Copy out every record below with complete accuracy.

── Extracted entries ──

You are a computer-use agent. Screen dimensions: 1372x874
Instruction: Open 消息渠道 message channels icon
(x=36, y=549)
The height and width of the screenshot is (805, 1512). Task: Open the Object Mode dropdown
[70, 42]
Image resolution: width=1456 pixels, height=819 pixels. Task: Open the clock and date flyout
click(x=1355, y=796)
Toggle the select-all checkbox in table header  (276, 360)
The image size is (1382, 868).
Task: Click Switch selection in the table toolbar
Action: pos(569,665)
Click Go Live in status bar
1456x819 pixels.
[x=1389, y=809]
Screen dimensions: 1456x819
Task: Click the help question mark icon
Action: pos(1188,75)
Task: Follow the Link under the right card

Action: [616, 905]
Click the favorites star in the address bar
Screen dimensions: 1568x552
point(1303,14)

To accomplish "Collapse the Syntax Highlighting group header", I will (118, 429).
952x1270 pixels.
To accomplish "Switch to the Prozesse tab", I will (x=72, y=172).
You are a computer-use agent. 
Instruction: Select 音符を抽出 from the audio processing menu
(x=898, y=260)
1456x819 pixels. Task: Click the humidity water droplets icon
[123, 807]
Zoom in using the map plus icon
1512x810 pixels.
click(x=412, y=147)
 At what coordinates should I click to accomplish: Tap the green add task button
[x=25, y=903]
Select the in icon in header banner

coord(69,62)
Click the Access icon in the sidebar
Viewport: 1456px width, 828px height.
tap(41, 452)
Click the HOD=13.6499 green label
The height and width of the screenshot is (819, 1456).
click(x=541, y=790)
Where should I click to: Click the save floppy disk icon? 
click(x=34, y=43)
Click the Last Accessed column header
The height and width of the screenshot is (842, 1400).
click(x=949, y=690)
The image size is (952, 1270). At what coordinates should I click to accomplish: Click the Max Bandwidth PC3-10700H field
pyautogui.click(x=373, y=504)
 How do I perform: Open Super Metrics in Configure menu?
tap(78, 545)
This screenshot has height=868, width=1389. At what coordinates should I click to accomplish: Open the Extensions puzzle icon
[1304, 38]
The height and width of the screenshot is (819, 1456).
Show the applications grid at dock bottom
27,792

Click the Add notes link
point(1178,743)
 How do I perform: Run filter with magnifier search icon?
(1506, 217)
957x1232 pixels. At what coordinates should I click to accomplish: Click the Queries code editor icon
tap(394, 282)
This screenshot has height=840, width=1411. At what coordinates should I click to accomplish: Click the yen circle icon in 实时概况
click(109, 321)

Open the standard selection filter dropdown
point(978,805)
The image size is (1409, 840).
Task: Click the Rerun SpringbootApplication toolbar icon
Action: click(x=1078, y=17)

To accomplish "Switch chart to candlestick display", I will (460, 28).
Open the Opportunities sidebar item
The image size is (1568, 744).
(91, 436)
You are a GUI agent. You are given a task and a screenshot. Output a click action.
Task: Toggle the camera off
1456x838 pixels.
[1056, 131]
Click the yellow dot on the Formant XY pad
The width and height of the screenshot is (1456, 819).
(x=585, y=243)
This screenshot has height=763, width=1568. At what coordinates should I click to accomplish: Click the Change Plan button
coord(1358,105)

───

## Exercise output
You are a computer-use agent. Screen dimensions: 1372x874
Instruction: Open 消息渠道 message channels icon
(x=36, y=549)
The height and width of the screenshot is (805, 1512). Task: Open the Object Mode dropdown
[70, 42]
Image resolution: width=1456 pixels, height=819 pixels. Task: Open the clock and date flyout
click(x=1355, y=796)
Toggle the select-all checkbox in table header  (276, 360)
The image size is (1382, 868).
Task: Click Switch selection in the table toolbar
Action: pos(569,665)
Click Go Live in status bar
1456x819 pixels.
[x=1389, y=809]
Screen dimensions: 1456x819
Task: Click the help question mark icon
Action: pos(1188,75)
Task: Follow the Link under the right card

Action: [616, 905]
Click the favorites star in the address bar
Screen dimensions: 1568x552
point(1303,14)

To accomplish "Collapse the Syntax Highlighting group header", I will (118, 429).
952x1270 pixels.
To accomplish "Switch to the Prozesse tab", I will (x=72, y=172).
You are a computer-use agent. 
Instruction: Select 音符を抽出 from the audio processing menu
(x=898, y=260)
1456x819 pixels. Task: Click the humidity water droplets icon
[123, 807]
Zoom in using the map plus icon
1512x810 pixels.
click(x=412, y=147)
 At what coordinates should I click to accomplish: Tap the green add task button
[x=25, y=903]
Select the in icon in header banner

coord(69,62)
Click the Access icon in the sidebar
Viewport: 1456px width, 828px height.
tap(41, 452)
Click the HOD=13.6499 green label
The height and width of the screenshot is (819, 1456).
click(x=541, y=790)
Where should I click to: Click the save floppy disk icon? 
click(x=34, y=43)
Click the Last Accessed column header
The height and width of the screenshot is (842, 1400).
click(x=949, y=690)
The image size is (952, 1270). At what coordinates should I click to accomplish: Click the Max Bandwidth PC3-10700H field
pyautogui.click(x=373, y=504)
 How do I perform: Open Super Metrics in Configure menu?
tap(78, 545)
This screenshot has height=868, width=1389. At what coordinates should I click to accomplish: Open the Extensions puzzle icon
[1304, 38]
The height and width of the screenshot is (819, 1456).
Show the applications grid at dock bottom
27,792

Click the Add notes link
point(1178,743)
 How do I perform: Run filter with magnifier search icon?
(1506, 217)
957x1232 pixels. At what coordinates should I click to accomplish: Click the Queries code editor icon
tap(394, 282)
This screenshot has height=840, width=1411. At what coordinates should I click to accomplish: Click the yen circle icon in 实时概况
click(109, 321)

Open the standard selection filter dropdown
point(978,805)
The image size is (1409, 840).
Task: Click the Rerun SpringbootApplication toolbar icon
Action: click(x=1078, y=17)

To accomplish "Switch chart to candlestick display", I will (460, 28).
Open the Opportunities sidebar item
The image size is (1568, 744).
(91, 436)
You are a GUI agent. You are given a task and a screenshot. Output a click action.
Task: Toggle the camera off
1456x838 pixels.
[1056, 131]
Click the yellow dot on the Formant XY pad
The width and height of the screenshot is (1456, 819).
(x=585, y=243)
This screenshot has height=763, width=1568. At what coordinates should I click to accomplish: Click the Change Plan button
coord(1358,105)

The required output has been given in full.